Disclaimer: I don't own Teen Titans or any thin' else that needs a disclaimer.
A THUNDER AND LIGHTNING AU STORY
CHAPTER 5
So, after we ran a couple miles or blocks Tavis and I ended up stopping at a bar for some cola because we got thirsty after all that running.
I would be lying if I said we didn't get any mean looks when we walked into the bar. We werent particularly naive because we honestly forgot that we had to be past a specific age to be inside a bar. But we passed this bouncer and he didn't seem to notice. So Tavis and my immediate thoughts were, "okay, cool."
We had a couple colas and was laughing at some stupid Rita Farr movie on the TV. I guess the leading man really didn't give a damn about her character. Especially if he just left her like that, and said something so frank to her,
This continued for a couple minutes until we were approached by this dude who had a giant tattoo on his cheek, it was of an X.
"You guys look under age," he said with this hard demeanour, like he was the one to own this bar or something. He had a couple of cronies behind him.
Tavis gave the dude this look like he didn't very well give a crap, but I did. I about broke out in a cold sweat when Tavis gave me a reassuring look, like any minute now we weren't gonna go to jail under suspicion, or for breaking the law.
"Hey," the X dude said pointing at me, "I bet I could beat you at arm wrestling. You look like you lift weights."
That was particularly true. The only time I did actually work out was when I was made to do pushups in gym, or when playing the drums... If you considered that working out itself. Truly, playing the drums did a number on my arms. Therefore I say to X cheek dude, "ah, we'll leave. We probably aren't supposed to be here as it is—"
Tavis cut me off. "Bro, stop being such a pansy. You probably can beat this dude at arm wrestling and all of his cronies too."

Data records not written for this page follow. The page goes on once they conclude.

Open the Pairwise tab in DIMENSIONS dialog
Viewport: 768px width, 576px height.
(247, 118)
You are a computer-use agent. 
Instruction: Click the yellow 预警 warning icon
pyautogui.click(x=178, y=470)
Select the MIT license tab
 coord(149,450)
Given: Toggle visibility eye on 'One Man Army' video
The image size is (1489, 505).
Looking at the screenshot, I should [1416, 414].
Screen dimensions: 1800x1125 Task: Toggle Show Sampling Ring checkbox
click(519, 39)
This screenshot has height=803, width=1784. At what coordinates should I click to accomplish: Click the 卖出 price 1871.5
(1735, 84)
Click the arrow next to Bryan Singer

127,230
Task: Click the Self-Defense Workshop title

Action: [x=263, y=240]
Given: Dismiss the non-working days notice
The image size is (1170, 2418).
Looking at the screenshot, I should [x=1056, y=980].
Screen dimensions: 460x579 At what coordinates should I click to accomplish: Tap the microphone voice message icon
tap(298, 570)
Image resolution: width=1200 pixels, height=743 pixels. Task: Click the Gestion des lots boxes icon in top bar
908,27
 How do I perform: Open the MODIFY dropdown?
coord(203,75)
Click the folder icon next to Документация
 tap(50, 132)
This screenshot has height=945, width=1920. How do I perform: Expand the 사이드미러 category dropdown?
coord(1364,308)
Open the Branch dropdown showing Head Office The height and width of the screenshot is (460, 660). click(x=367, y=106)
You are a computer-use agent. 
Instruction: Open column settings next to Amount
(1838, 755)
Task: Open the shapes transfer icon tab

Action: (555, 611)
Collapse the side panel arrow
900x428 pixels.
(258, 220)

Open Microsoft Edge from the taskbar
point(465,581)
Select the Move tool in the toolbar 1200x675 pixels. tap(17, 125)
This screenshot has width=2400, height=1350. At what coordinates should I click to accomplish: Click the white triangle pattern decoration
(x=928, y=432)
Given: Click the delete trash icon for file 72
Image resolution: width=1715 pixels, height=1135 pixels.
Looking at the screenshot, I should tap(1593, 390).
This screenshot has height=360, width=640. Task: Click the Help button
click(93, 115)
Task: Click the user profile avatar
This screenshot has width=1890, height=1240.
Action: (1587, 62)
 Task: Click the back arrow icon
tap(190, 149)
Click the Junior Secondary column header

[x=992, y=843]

X dude frowned at Tavis's remark scratching his nose. "Well, I'll be the judge of that when we get this thing started. Are you in?"
I was going to shake my head, but my brother glared at me with scrutiny and maybe I could give this dude a talking to with my strength.
Arm wrestling started immediately. Tavis was behind me rooting for me, and tables and chairs were shuffled out the way. Everyone in the bar who had drinks in their hands and buzzed smiles, as well as waiters and collar workers looked on at Jason and me. Yeah, I found out that the dude who I was arm wrestling's name was Jason Todd, but he went by the pseudonym Xavier Redding for some reason. But Jason Todd was a name easier to remember, and he was a mean guy.
Admittedly, the dude had strength, he had the flex and ability to arm wrestle me without straining anything, but I had that too. So that is why the game was at an anticipating standstill. Who was going to beat the infamous Jason Todd?
"Gan, you can so do this!" Tavis said encouragingly, "'member when we were eight and you broke my arm. We were doing the exact same thing!—come on! You can break this pricks arm too, can't ya?!"
Sweat beads came about on my temple, and Jason almost got me. But my leverage stopped that diabolical from happening. Thank The Lord.
Eventually my arm was going to art smart his arm. For real, it was. Yet, you know who kept that from happening? The very man who started this competitive ordeal.
He broke his hand away from mines so abruptly that I almost fell back in my chair, Tavis prevented that though. Man, I have the greatest brother in the world.
Anyway, Jason stood up(his cronies appeared behind him again once more) and he held out his hand in a way that said "gimme!" "Gimme!"
Tavis said, "what are you tryin' to say dude?"
The tattooed guy laughed and everyone else in the room along with him laughed too. Every one stared at Tavis and me like we were to know better.
"Pay up," one of the cronies said, "you owe X some nuggets."
"What?" My brother said. "We owe him some take out?"
"No! Stupido! You owe him some money!"
"We don't have that!" Tavis and I say in unison.
"Gan was about to beat you Jason, and you didn't like that. You a-ss!"
"What did you jus' say to me? Hold up! Everybody what did this litte twit jus' say to me?"
Yeah, I knew that his question was rhetorical. But his repertoire was obnoxious.
"My bro called you a donkey!"
Tavis continued, "I mean, what stupid nymph has a tattoo on their face? Yeah, you!"
Jason balled up his fist. "Watch it!"
Gaily my brother still continued, "you probably need some money to take that X off your face. What does the X stand for? That you're wrong, that you're an error, an imbecilic little—"
"You called for it!"
We ran. Out that bar. Into the unknown. We didn't want to be mince meat.